Data protection act violation? Welsh police force may be in trouble after it fails to notify people of potential data breach
Gwent police is being investigated after it was revealed hundreds of confidential reports from members of the public may have been exposed to criminals over two-year period.
And to make matters worse, it is reported that the potential data breach was only reported to the Information Commissioners Office (ICO) when a media outlet broke news about the issue.
News that Gwent Police is being investigated by the ICO emerged from Sky News this week, after it learned that up to 450 people who filed reports via an online tool over a two-year period could have been put at risk by hackers due to security flaws.
It seems that despite the fact that the online tool was decommissioned after an internal security review discovered that confidential information was being exposed, Gwent police did not inform the affected individuals.
And even worse, Gwent police seems to have sat on this information for over a year before informing the Information Commissioner’s Office.
By not notifying the Information Commissioner’s Office until it was contacted by Sky News about the matter, it could mean that the police force has breached its responsibilities under the Data Protection Act.
“Gwent Police has recently contacted the Information Commissioner’s Office (ICO) and confirmed that formal notification will be provided for consideration,” a spokesman for the force told Sky News.
“Data integrity is of paramount importance to Gwent Police and we continually review our governance procedures to minimise the risk of data breaches.”
It seems that the potential breach was discovered in February 2017, when the force said an immediate “investigation was commenced to establish whether any data had been accessed.”
But this investigation has been hampered by the fact that the hosting firm in question only stored web server logs from the previous 24 hour period.
The online reporting tool was created by Gwent police’s digital development team and is understood to be unique to the force.
“We’ve been made aware of an incident involving Gwent Police and will be making enquiries,” an ICO spokesperson told Sky News.
And the Police and Crime Commissioner for Gwent, Jeff Cuthbert, also told Sky News he would also be investigating the incident.
“We are not able to confirm whether this data had been accessed,” a Gwent police spokesperson told Sky News.
“However, in mitigation, for someone to access this data, they would have had to been actively looking on the specific area of the site, had a reasonable level of technical skill and known a complex URL (which was long in length and a mixture of random characters),” they said.
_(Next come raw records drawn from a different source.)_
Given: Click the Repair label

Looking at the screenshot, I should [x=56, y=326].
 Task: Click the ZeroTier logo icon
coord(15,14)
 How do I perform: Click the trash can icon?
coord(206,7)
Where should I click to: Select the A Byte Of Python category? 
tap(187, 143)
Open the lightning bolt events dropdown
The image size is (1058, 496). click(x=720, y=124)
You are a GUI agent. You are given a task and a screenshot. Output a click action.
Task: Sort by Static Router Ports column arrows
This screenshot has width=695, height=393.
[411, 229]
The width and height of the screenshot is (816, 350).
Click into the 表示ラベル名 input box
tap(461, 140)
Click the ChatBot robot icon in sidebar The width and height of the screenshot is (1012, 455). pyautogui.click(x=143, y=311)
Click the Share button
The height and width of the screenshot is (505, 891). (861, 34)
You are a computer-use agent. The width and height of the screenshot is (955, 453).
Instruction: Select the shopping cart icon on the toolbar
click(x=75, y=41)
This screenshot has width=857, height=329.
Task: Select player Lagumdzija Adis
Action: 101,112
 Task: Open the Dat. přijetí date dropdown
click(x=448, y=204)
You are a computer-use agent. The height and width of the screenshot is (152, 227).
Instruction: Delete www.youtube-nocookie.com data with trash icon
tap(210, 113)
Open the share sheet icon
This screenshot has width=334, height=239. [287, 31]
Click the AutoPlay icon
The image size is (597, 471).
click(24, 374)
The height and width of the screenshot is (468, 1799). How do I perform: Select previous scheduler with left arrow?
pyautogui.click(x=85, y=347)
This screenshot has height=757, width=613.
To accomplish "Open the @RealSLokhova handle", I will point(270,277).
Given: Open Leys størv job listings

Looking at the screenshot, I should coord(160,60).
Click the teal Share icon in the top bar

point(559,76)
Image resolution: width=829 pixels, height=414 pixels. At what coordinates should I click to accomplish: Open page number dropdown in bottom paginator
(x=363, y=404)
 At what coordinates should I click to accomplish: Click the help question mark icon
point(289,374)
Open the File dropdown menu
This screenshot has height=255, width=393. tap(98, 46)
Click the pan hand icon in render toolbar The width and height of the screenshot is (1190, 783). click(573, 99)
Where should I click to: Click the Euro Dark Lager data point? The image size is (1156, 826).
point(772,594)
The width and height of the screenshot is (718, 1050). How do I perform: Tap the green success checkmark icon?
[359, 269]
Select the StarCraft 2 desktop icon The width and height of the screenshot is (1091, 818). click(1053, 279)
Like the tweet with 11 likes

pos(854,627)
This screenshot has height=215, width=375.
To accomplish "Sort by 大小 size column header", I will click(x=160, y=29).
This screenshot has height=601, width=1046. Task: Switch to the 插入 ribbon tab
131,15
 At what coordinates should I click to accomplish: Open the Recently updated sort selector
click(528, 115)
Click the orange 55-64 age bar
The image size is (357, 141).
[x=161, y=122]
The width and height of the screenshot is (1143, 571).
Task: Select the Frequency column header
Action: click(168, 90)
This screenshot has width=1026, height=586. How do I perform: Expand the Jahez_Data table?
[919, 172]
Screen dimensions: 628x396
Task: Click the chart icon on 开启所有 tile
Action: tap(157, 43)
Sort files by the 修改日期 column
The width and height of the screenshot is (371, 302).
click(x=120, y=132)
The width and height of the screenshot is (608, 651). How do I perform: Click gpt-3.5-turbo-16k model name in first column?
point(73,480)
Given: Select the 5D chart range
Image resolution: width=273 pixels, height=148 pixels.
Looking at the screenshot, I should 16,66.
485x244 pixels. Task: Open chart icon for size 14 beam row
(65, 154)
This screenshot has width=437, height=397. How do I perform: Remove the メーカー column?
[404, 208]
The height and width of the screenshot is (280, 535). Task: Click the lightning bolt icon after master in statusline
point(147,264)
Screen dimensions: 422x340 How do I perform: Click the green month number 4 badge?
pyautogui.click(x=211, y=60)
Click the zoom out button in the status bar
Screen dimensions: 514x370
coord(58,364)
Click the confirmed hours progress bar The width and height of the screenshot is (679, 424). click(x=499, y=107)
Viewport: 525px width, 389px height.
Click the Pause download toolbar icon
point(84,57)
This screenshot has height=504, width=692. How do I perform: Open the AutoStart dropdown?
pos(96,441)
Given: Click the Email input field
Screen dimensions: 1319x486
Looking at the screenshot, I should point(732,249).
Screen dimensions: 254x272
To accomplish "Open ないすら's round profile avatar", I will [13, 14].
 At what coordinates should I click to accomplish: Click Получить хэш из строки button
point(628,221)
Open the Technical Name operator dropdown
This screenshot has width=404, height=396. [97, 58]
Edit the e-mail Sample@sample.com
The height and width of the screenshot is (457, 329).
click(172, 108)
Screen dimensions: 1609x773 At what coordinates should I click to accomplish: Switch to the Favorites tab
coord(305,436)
“There has been no other form of communication (complaints or any malicious activity on our security system),” said the police spokesperson. “It was concluded that there was a high probability no data had been accessed and no risk to any individuals.”
Javvad Malik, security advocate at AlienVault:
Being breached isn’t necessarily something that can be completely avoided and most companies will face a breach or near-breach at some point. With this in mind, it is important that companies have appropriate threat detection controls in place that can identify when a breach has occurred as soon as possible so that the appropriate response can be taken.
The response will involve isolating infected systems, assessing damage, and equally important issuing relevant notifications. This could be to partners, shareholders, regulators, and customers. This is of particular importance where personal information is disclosed and will be an area that will be scrutinised with more rigour once GDPR comes into force.
One security expert was less than impressed at Gwent police’s slow reaction to the potential breach however.
“That a data breach occurred through an online tool used by Gwent police is hardly shocking given the number of other breaches, reported and otherwise, that occur across the internet all year round,” explained Lee Munson, security researcher at Comparitech.
“What is shocking, though, is the fact that it went undetected for two years and then, when it was discovered, the incident response was sadly lacking,” Munson said. “Not only did the force ignore the fact that it should have informed the Information Commissioner’s Office but, worse, it did not consider the 450 or so people who may have had personal or other sensitive information compromised.”
“Worse than that, the assertion from a spokesperson that it was highly unlikely that a potential attacker could have swiped any data is dangerous thinking which may lull affected persons into thinking they need do nothing,” he added.
“In reality, affected persons should be considering the nature of the information they shared with Gwent police and checking email accounts for targeted phishing attempts, reviewing online banking accounts and changing passwords, as appropriate,” he concluded.
Another expert urged organisations to ensure they have the appropriate threat detection controls in place.
“Being breached isn’t necessarily something that can be completely avoided and most companies will face a breach or near-breach at some point,” said Javvad Malik, security advocate at AlienVault.
“With this in mind, it is important that companies have appropriate threat detection controls in place that can identify when a breach has occurred as soon as possible so that the appropriate response can be taken,” said Malik. “The response will involve isolating infected systems, assessing damage, and equally important issuing relevant notifications.”